Sniper’s ex-wife speaks out on abuse

Mildred Muhammad says if the police and others “had just listened” to her, the victims of the D.C. sniper might still be alive and ex-husband John Allen Muhammad would not be facing execution next week.

“If they just would have listened, if they just would have put his name in the [National Crime Information Center], if he had been debriefed, if he had been counseled,” she said, shaking her head in hindsight about the preventive measures that might have averted the 2002 sniper shooting spree.

Speaking in the suburban Washington office of her nonprofit anti-domestic violence organization, After the Trauma, Mrs. Muhammad maintained that Muhammad conducted the sniper spree as an elaborate ruse to disguise his plans to kill her and reclaim the three children he lost in their divorce in 1999.

“It’s unfortunate that innocent lives were lost because John wanted to cover up my murder,” she said.

Muhammad and his accomplice, Lee Boyd Malvo, then a teenager, terrorized the area during a three-week killing spree in October 2002 that left 10 people dead. Muhammad was sentenced to death for the murder of Dean Harold Meyers at a Manassas gas station and is scheduled to be executed Tuesday. Malvo was sentenced to life without parole.

Lawyers for Muhammad have filed for clemency from Virginia Gov. Tim Kaine on the grounds that their client is mentally ill.

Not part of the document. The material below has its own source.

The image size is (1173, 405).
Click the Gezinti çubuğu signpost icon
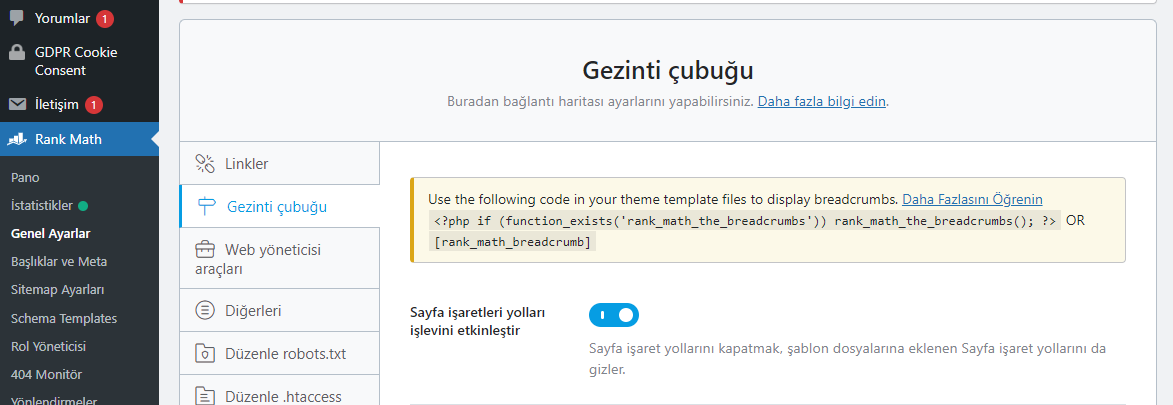[x=206, y=207]
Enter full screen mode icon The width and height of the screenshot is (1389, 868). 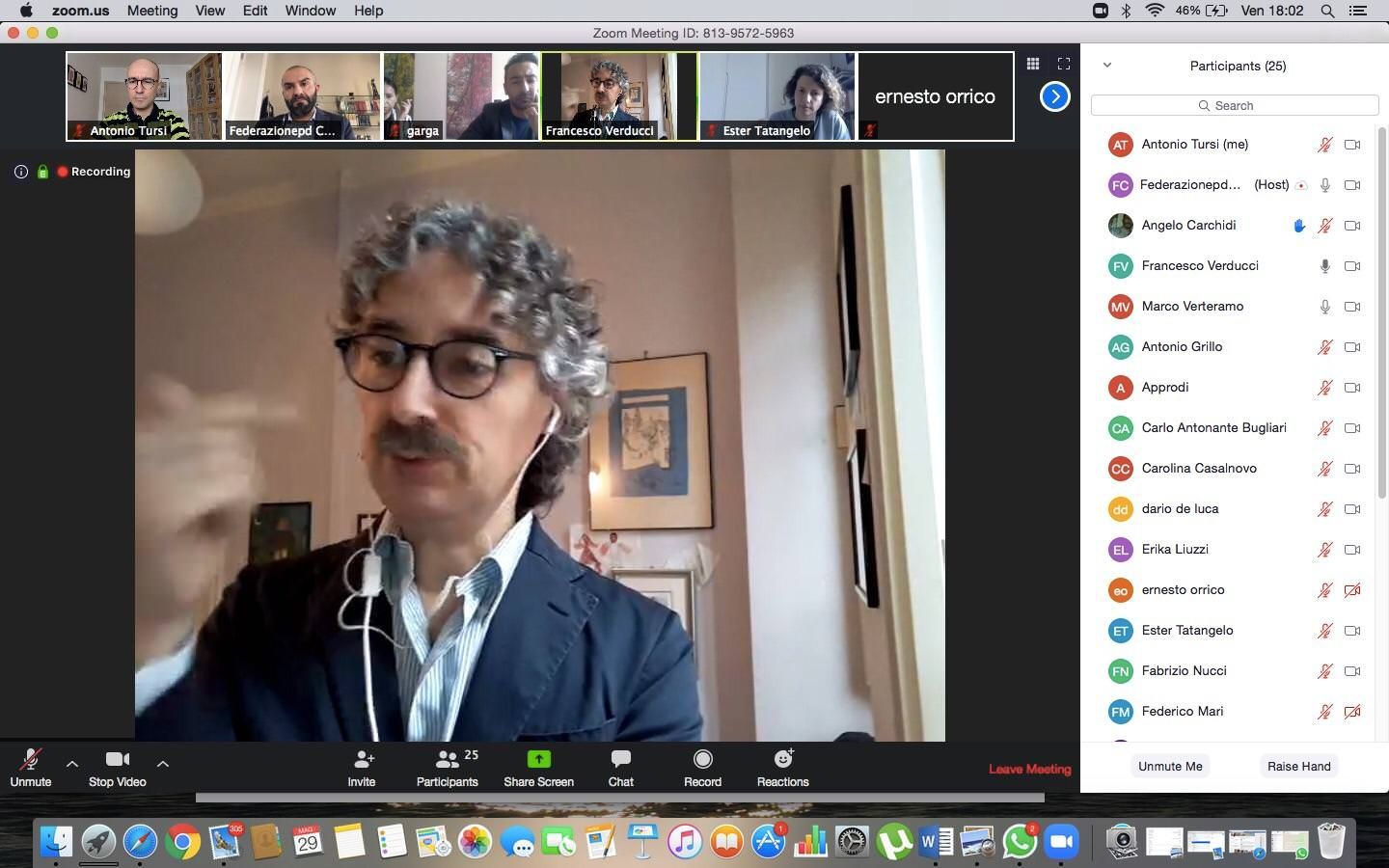tap(1064, 64)
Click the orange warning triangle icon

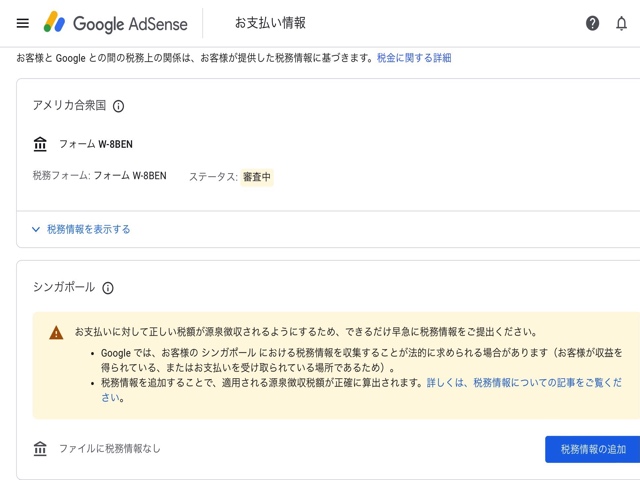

They are seeking a stay of execution from the U.S. Supreme Court.

Now, Mrs. Muhammad’s main mission is getting the public to realize that victims of domestic violence do not have to show scars to prove abuse. Verbal, psychological, financial abuse and stalking — all of which she suffered toward the end of her dozen years with Muhammad - are insidious forms of domestic violence that often occur long before the bruises, beatings and even death.

She has written a book about her experience, called “Scared Silent,” which was released last month. She said the date was timed to coincide with Domestic Violence Awareness Month and was set before a Virginia judge scheduled Muhammad’s execution date.

“It is not to explain or get notoriety,” she said of the book.

Based on how her ex-husband interacted with his own children, Mrs. Muhammad said she is certain Muhammad manipulated Malvo, whom she never met. She agreed to testify on Malvo’s behalf at her children’s insistence because they blamed their father for his accomplice’s actions.

“They thought [Malvo] was a good person. They had fun with him. They went swimming with him, and that’s what friends do,” she said. “That’s why they asked me to help Lee. They said, ‘Mommy, you have to help Lee because if it wasn’t for Daddy, he wouldn’t be where he is.’ ”

“Lee was a victim, too,” she said.

But to get someone to kill another human being? “You don’t know John,” she said.

She added that once Malvo was away from Muhammad, “a different person emerged and he was remorseful.” After he was captured, the teen sniper sent letters to victims’ families “telling them how sorry he was.”